What to work on –
Rewrite the Singularity lesson text from "You could also" to "in this lesson.", putting "highly recommended" in place of "strongly recommended".

Text extract –
*****
If you are not able to access/run Singularity yourself on a system where you have administrative privileges, you can still follow through this material as it is being taught (or read through it in your own time if you’re not participating in a taught version of the course) since it will be helpful to have an understanding of how Singularity images can be built.

You could also attempt to follow this section of the lesson without using root and instead using the singularity command’s –fakeroot option. However, you may encounter issues with permissions when trying to build images and run your containers and this is why running the commands as root is strongly recommended and is the approach described in this lesson.

Getting started with the Docker Singularity image

The Singularity Docker image is available from Quay.io.

Familiarise yourself with the Docker Singularity image

  • Using your previously acquired Docker knowledge, get the Singularity image for v3.8.2 and ensure that you can run a Docker container using this image. You might want to use the v3.8.2-slim for Intel/AMD architecture or v3.8.2-slim-arm64 for Arm architecture version of this image since it is significantly smaller than the standard image - the slim version of the image will be used in the examples below.
*****
Record excerpts –
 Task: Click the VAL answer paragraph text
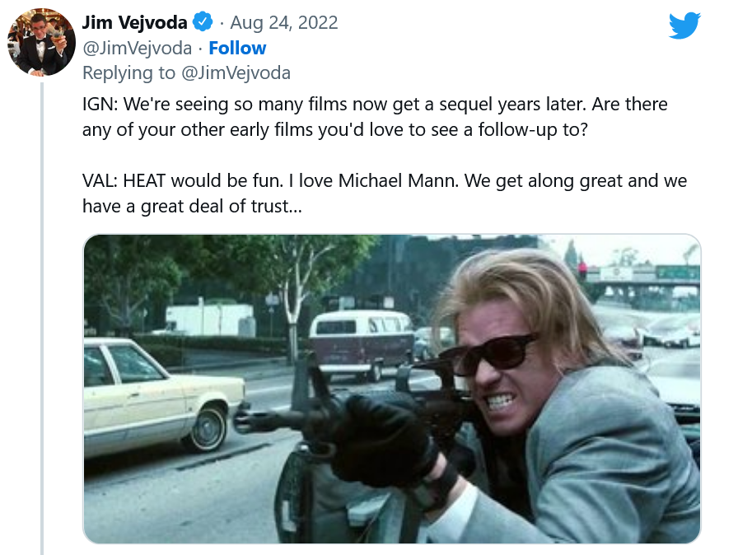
*****
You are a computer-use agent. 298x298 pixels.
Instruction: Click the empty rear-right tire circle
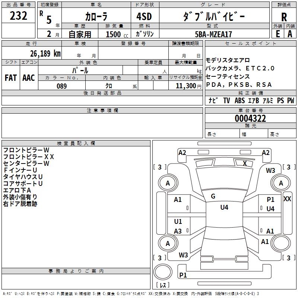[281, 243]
*****
Exercise output –
You could also attempt to follow this section of the lesson without using root and instead using the singularity command’s –fakeroot option. However, you may encounter issues with permissions when trying to build images and run your containers and this is why running the commands as root is highly recommended and is the approach described in this lesson.